Ken Perez describes three case studies showing that expanded coverage increases emergency department use.
Three Strikes Against the Idea that Coverage Reduces ED Use
Many industry expects have posited that providing health insurance coverage to low-income adults can synergistically reduce cost by promoting less costly preventive care and avoiding more costly acute care, often initiated by visits to the emergency department (ED). ED use is a significant driver of cost, accounting for 5 to 6 percent of U.S. health expenditures. Medicaid alone spends $23 billion to $47 billion each year on ED care.
Theoretically, providing people with greater access to and ability to pay for sources of care outside the ED should result in reduced ED use. But three significant cases have demonstrated the opposite result: Increased coverage and access have led to increased ED use.
Various studies have been conducted on the impact of providing Medicaid coverage to previously uninsured adults. Some researchers have employed a high-level approach that compares total ED use before and after the ACA expanded Medicaid eligibility and between expansion and nonexpansion states, concluding that Medicaid coverage does not affect ED use.

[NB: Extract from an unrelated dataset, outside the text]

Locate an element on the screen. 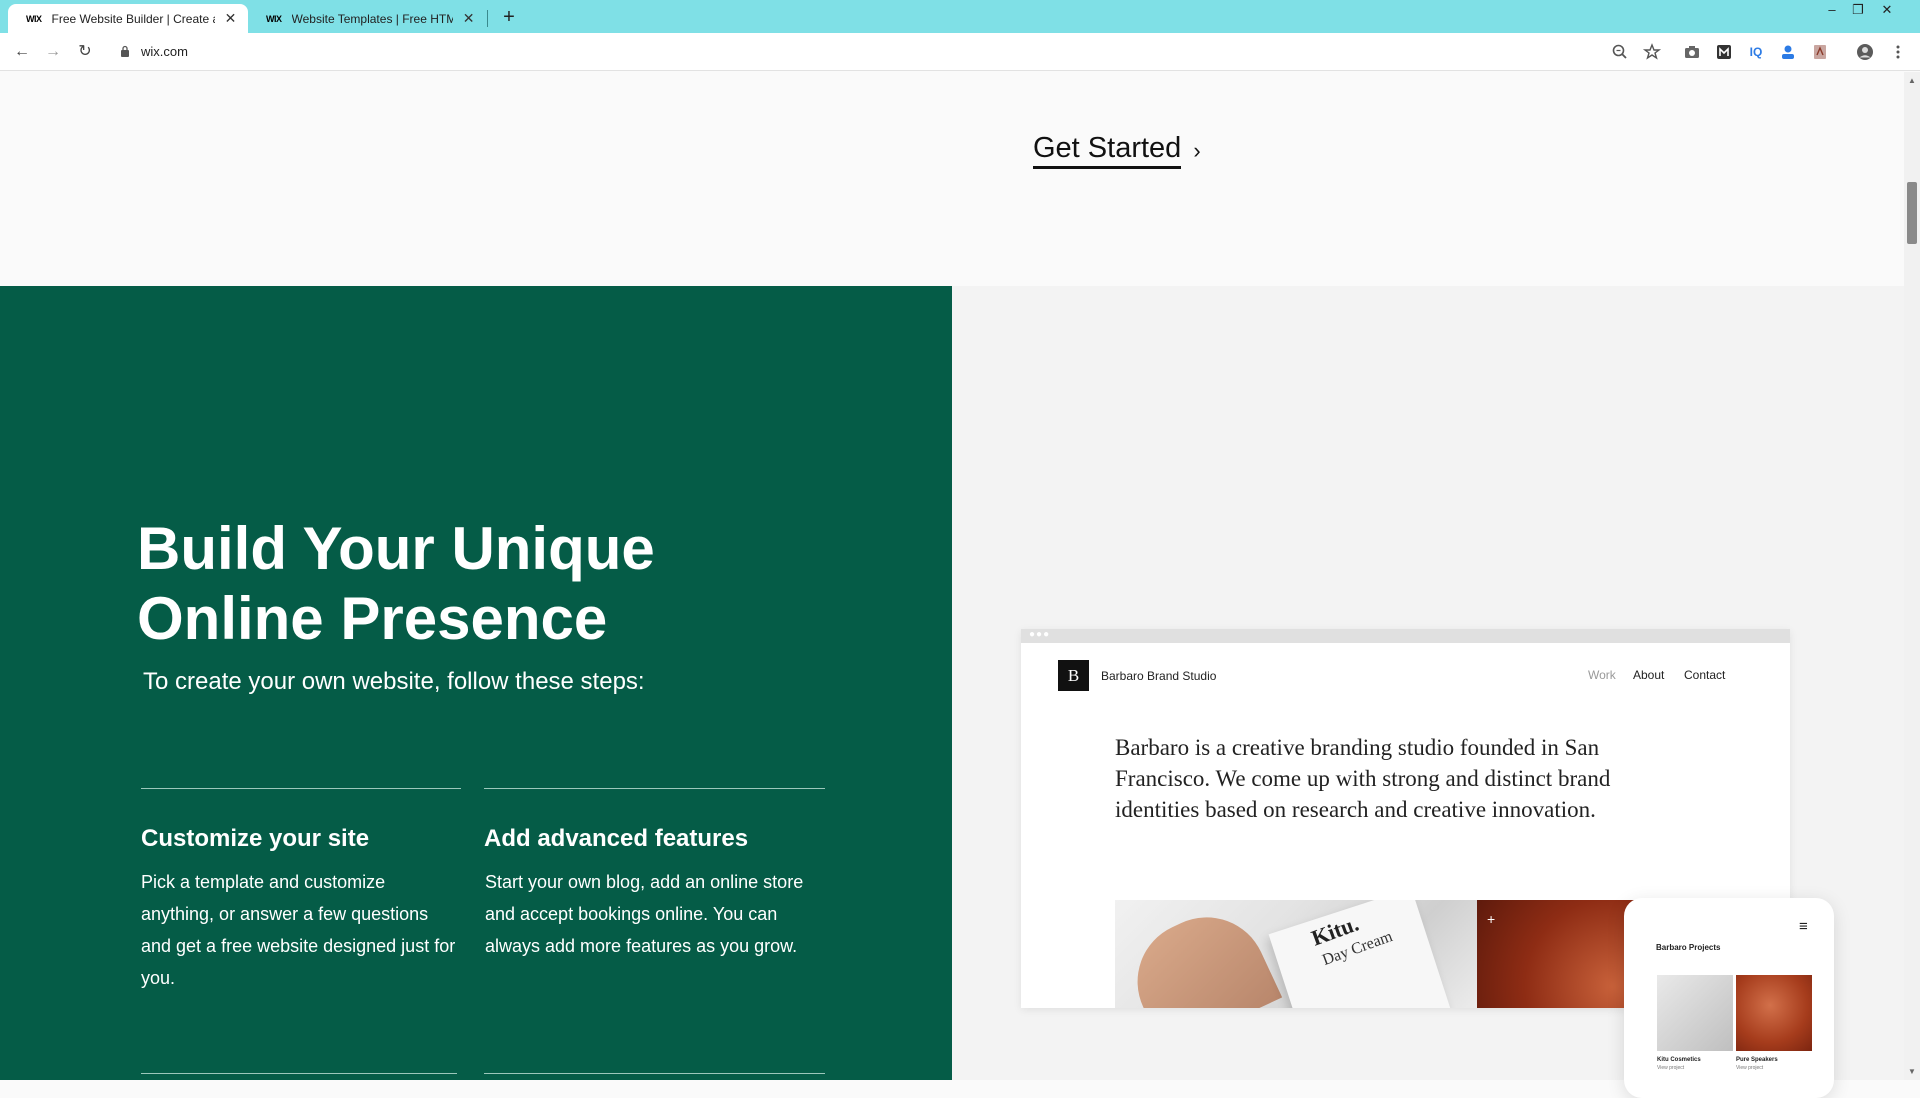 This screenshot has height=1098, width=1920. hand-shape is located at coordinates (1200, 954).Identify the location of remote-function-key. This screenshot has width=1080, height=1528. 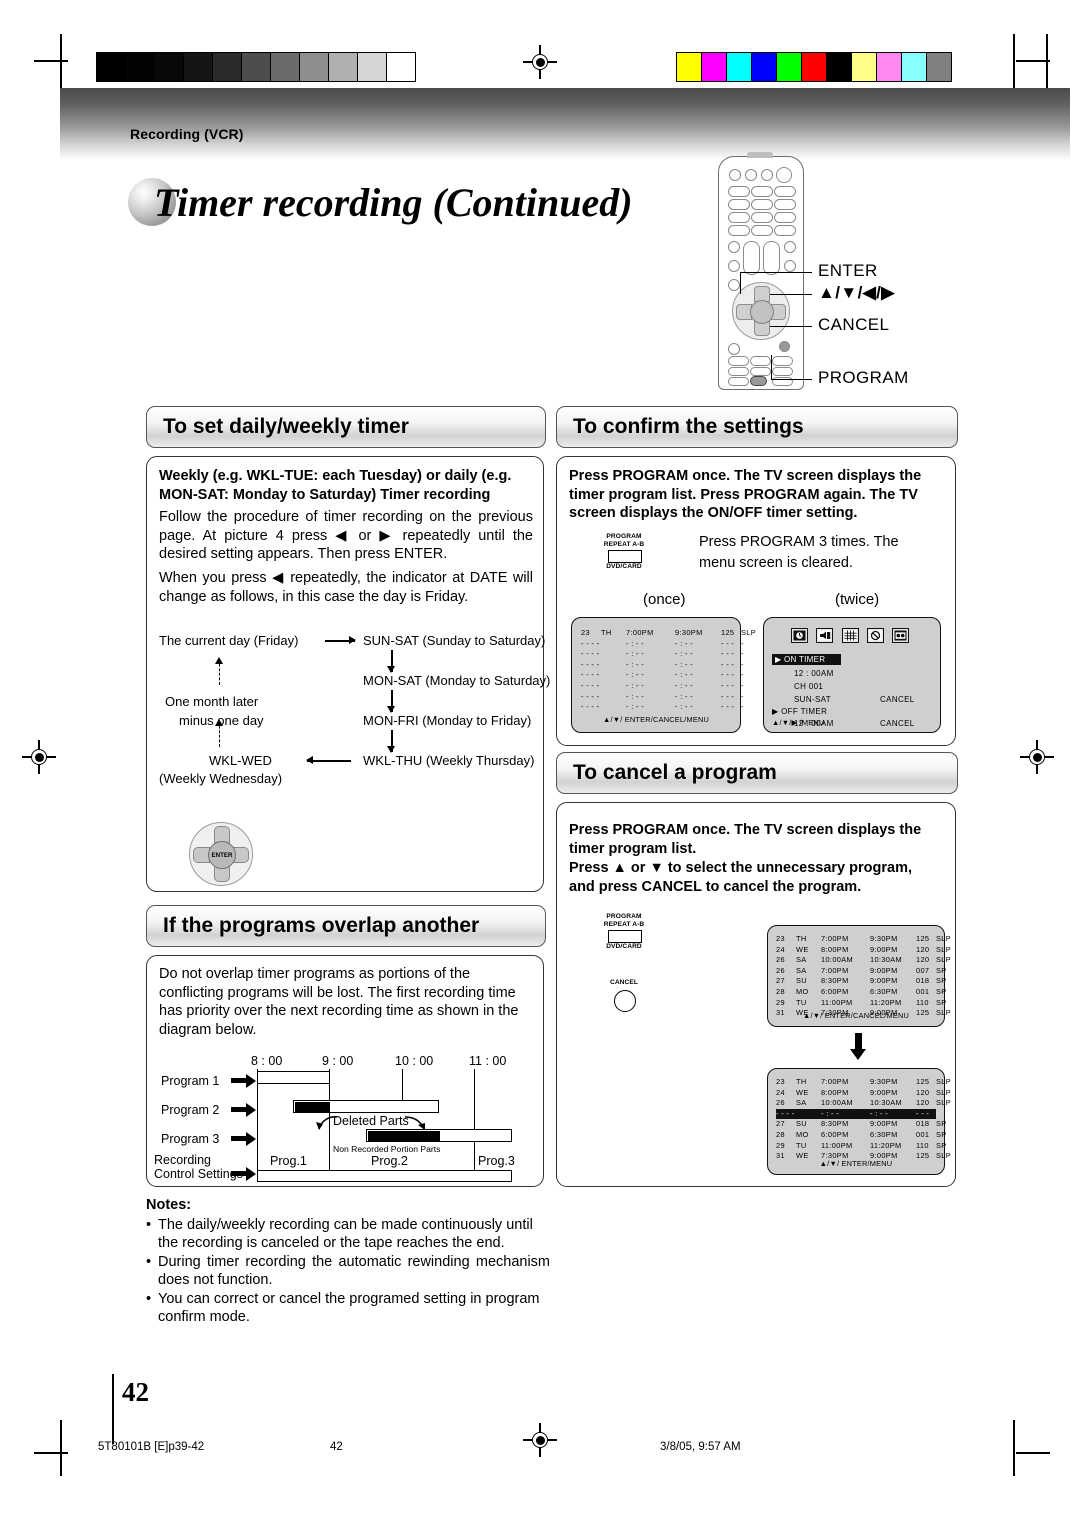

However, because of the high-level approach, the researchers could not know which ED visits were by patients who obtained new health insurance (Medicaid) in 2014, the first year of Medicaid expansion, and which were by patients who were continuously enrolled, were uninsured, or may have switched insurance type.
Oregon’s Randomized, Controlled Study
These researchers’ findings were refuted by a randomized, controlled study involving 24,646 lottery-selected uninsured individuals in Oregon who were granted Medicaid coverage in 2008, which showed that these Medicaid beneficiaries increased their ED visits by 40 percent in the first 15 months after receiving coverage. a Many observers speculated that the rise in ED use was due to pent-up demand and would dissipate over time as the newly insured found and used other sites of care or as their health needs were met and their health improved. However, the researchers were unable to find any evidence that the increase in ED use due to Medicaid coverage was driven by pent-up demand that decreased over time; in fact, they observed that the effect on ED use actually persisted over the first two years of coverage.
The study also determined that Medicaid coverage increased the joint probability of a person’s having both an ED visit and an office visit by 13.2 percentage points, indicating that expanded coverage will not necessarily drive material substitution of office visits for ED use.
In accordance with the ACA, the nation’s most populous state expanded its Medicaid (Medi-Cal) population from 8 million in 2014 to currently 14 million, 35 percent of the state’s population. Contrary to widely held expectations, from early 2014 to late 2016, ED visits by the state’s Medi-Cal patients rose 44 percent. In the last quarter of 2016 alone, California’s Medi-Cal patients logged about 1.4 million ED visits. b
The FQHC APCP
The Federally Qualified Health Center Advanced Primary Care Practice (FQHC APCP) Demonstration, which ran from 2011 to 2014, went further than the Oregon and California cases, supporting implementation of processes to improve access, continuity, and coordination of care. The program provided care management fees and technical assistance to a nationwide sample of 503 FQHCs to help them attain the highest level (level 3) medical-home recognition by the National Committee for Quality Assurance.
The program succeeded in helping FQHCs achieve medical-home recognition, with 70 percent of demonstration sites gaining level 3 recognition within three years. However, the demonstration sites had relatively larger increases in visits to the ED, inpatient admissions, and Medicare Part B expenditures. c
The experiences of Medicaid in Oregon and California, as well as in the FQHC APCP Demonstration, show that expanded coverage and access to care have actually increased, not decreased, ED visits and costs. Thus, policymakers will need to look elsewhere, most likely to value-based care initiatives, to make progress in bending the healthcare cost curve.
Ken Perez is vice president of healthcare policy, Omnicell, Inc., Mountain View, Calif., and a member of HFMA’s Northern California Chapter.
a. Finkelstein, A.M., Taubman, S. L., Allen, H.L., Wright, B.J., and Baicker, K., “Effect of Medicaid Coverage on ED Use—Further Evidence from Oregon’s Experiment,” New England Journal of Medicine, Oct. 20, 2016.
b. Seipel, T., “Emergency Room Visits by Medi-Cal Patients Soaring, State Data Shows,” The Mercury News, June 24, 2017.
c. Timbie, J.W., Setodji, C.M., Kress, A., Lavelle, T.A., et al., “Implementation of Medical Homes in Federally Qualified Health Centers,” New England Journal of Medicine, July 20, 2017.